Double bucky, you're the one!
You make my keyboard lots of fun.
Double bucky, an additional bit or two:
(Vo-vo-de-o!)
Control and meta, side by side,
Augmented ASCII, nine bits wide!
Double bucky! Half a thousand glyphs, plus a few!
Oh,
I sure wish that I
Had a couple of
Bits more!
Perhaps a
Set of pedals to
Make the number of
Bits four:
Double double bucky!
Double bucky, left and right
OR'd together, outta sight!
Double bucky, I'd like a whole word of
Double bucky, I'm happy I heard of
Double bucky, I'd like a whole word of you!

—- The Great Quux (with apologies to Jeffrey Moss)

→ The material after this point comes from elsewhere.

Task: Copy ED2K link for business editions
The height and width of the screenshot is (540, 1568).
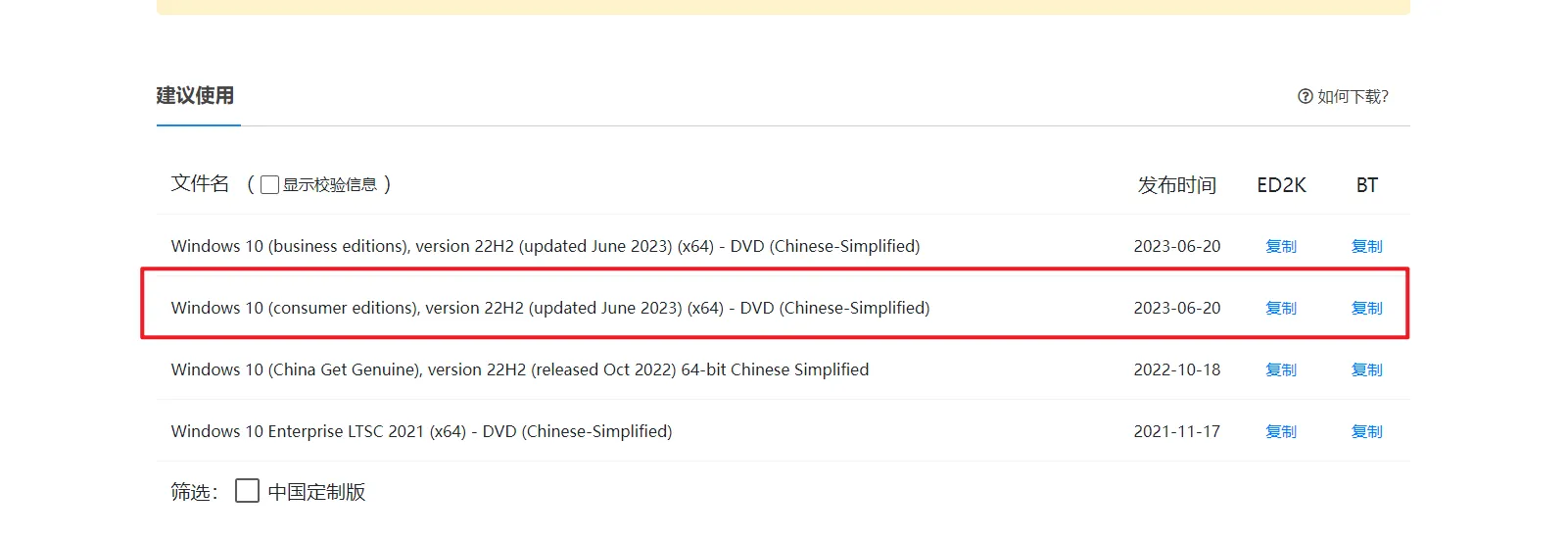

[This, by the way, is an excellent example of computer {filk} —ESR] See also {meta bit}, {cokebottle}, and {quadruple bucky}.

:double DECkers: /n./ Used to describe married couples in which both partners work for Digital Equipment Corporation.

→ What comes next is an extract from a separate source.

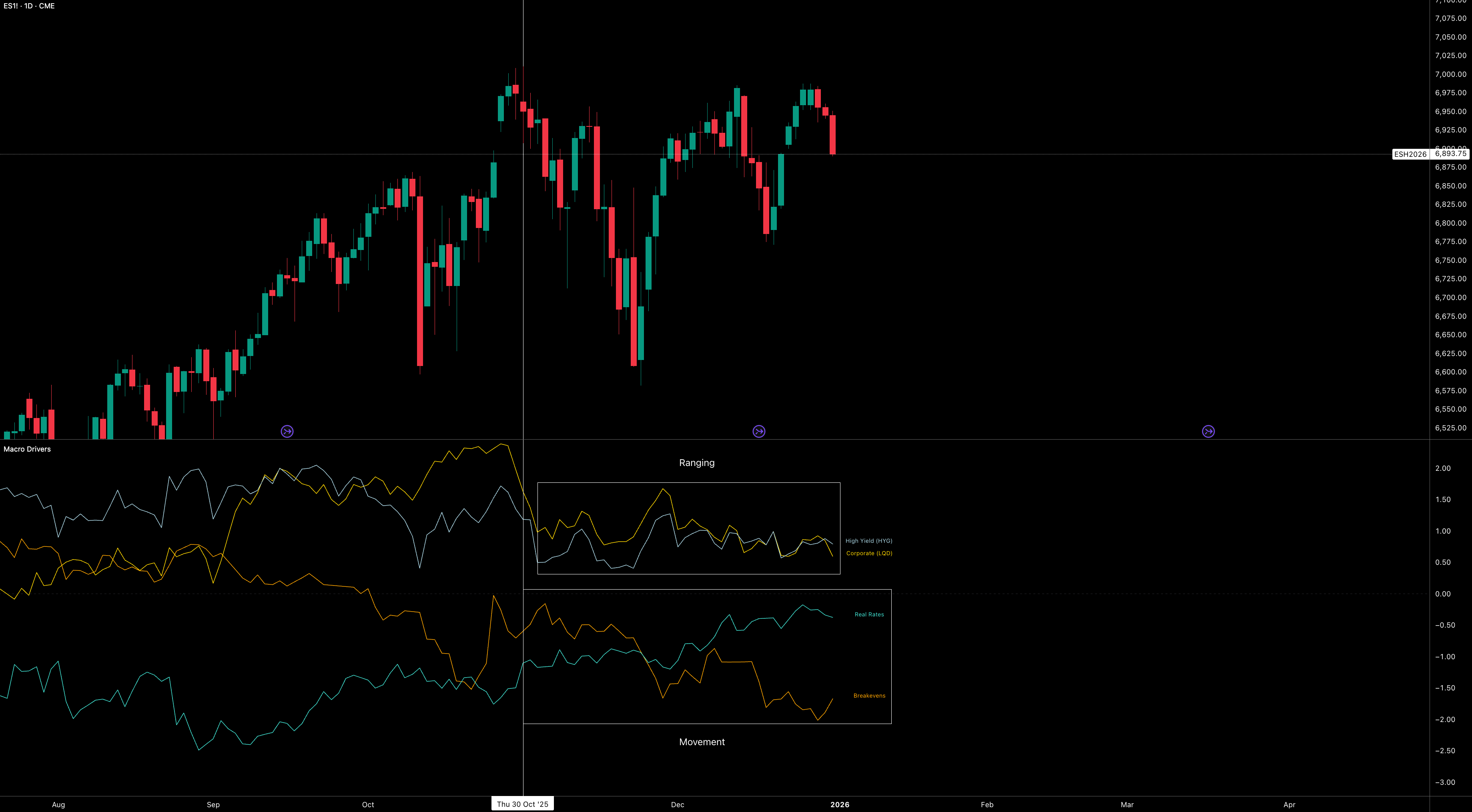Click the Feb label on time axis
This screenshot has width=1472, height=812.
point(987,804)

:doubled sig: [Usenet] /n./ A {sig block} that has been included twice in a {Usenet} article or, less commonly, in an electronic mail message. An article or message with a doubled sig can be caused by improperly configured software. More often, however, it reveals the author's lack of experience in electronic communication. See {B1FF}, {pseudo}.

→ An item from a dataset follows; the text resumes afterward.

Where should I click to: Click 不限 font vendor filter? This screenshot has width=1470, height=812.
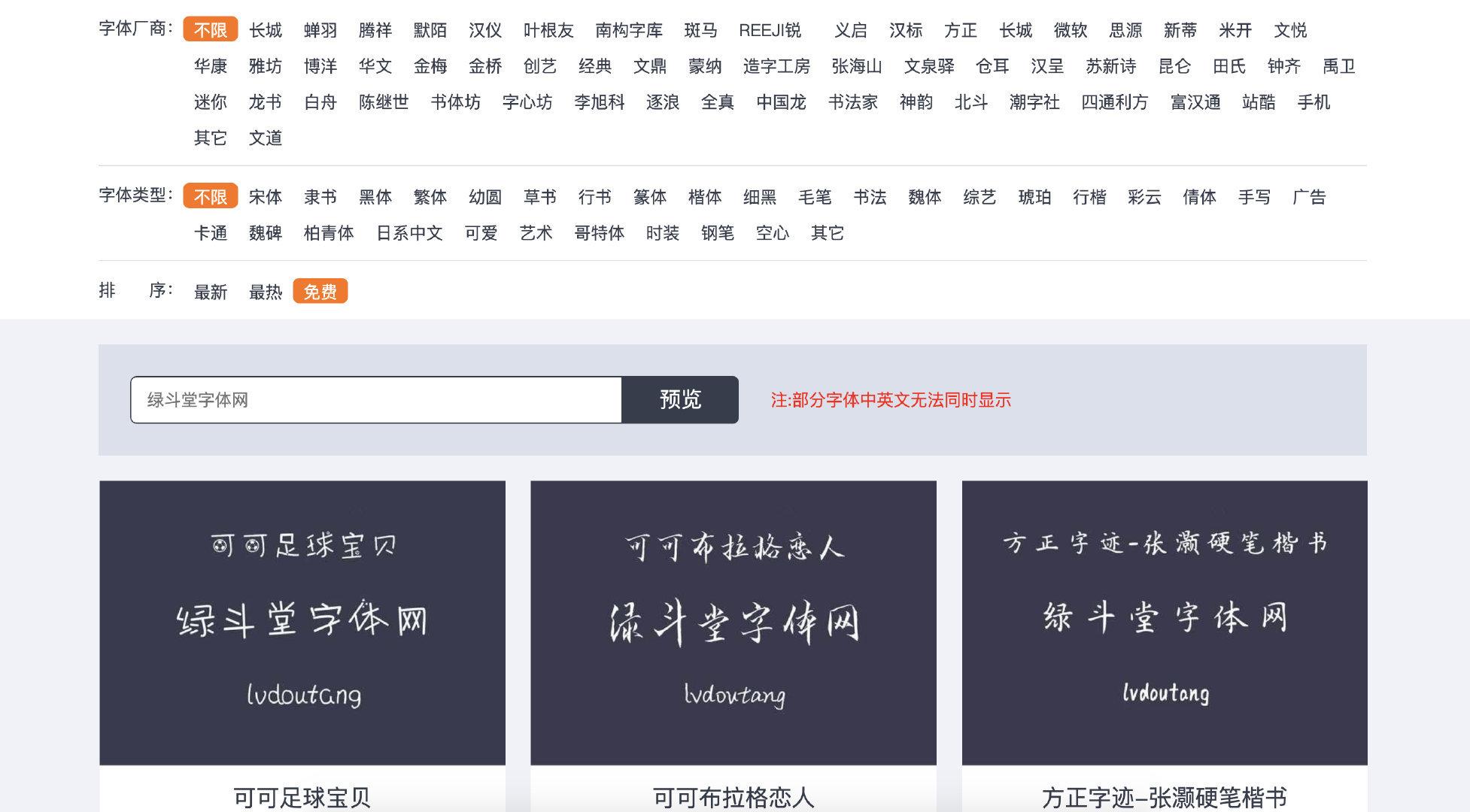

:down: 1. /adj./ Not operating. "The up escalator is down" is considered a humorous thing to say (unless of course you were expecting to use it), and "The elevator is down" always means "The elevator isn't working" and never refers to what floor the elevator is on. With respect to computers, this term has passed into the mainstream; the extension to other kinds of machine is still confined to techies (e.g. boiler mechanics may speak of a boiler being down). 2. `go down' /vi./ To stop functioning; usually said of the {system}. The message from the {console} that every hacker hates to hear from the operator is "System going down in 5 minutes". 3. `take down', `bring down' /vt./ To deactivate purposely, usually for repair work or {PM}. "I'm taking the system down to work on that bug in the tape drive." Occasionally one hears the word `down' by itself used as a verb in this /vt./ sense. See {crash}; oppose {up}.

:download: /vt./ To transfer data or (esp.) code from a larger `host' system (esp. a {mainframe}) over a digital comm link to a smaller `client' system, esp. a microcomputer or specialized peripheral. Oppose {upload}.

However, note that ground-to-space communications has its own usage rule for this term. Space-to-earth transmission is always `down' and the reverse `up' regardless of the relative size of the computers involved. So far the in-space machines have invariably been smaller; thus the upload/download distinction has been reversed from its usual sense.

:DP: /D-P/ /n./ 1. Data Processing. Listed here because, according to hackers, use of the term marks one immediately as a {suit}. See {DPer}. 2. Common abbrev for {Dissociated Press}.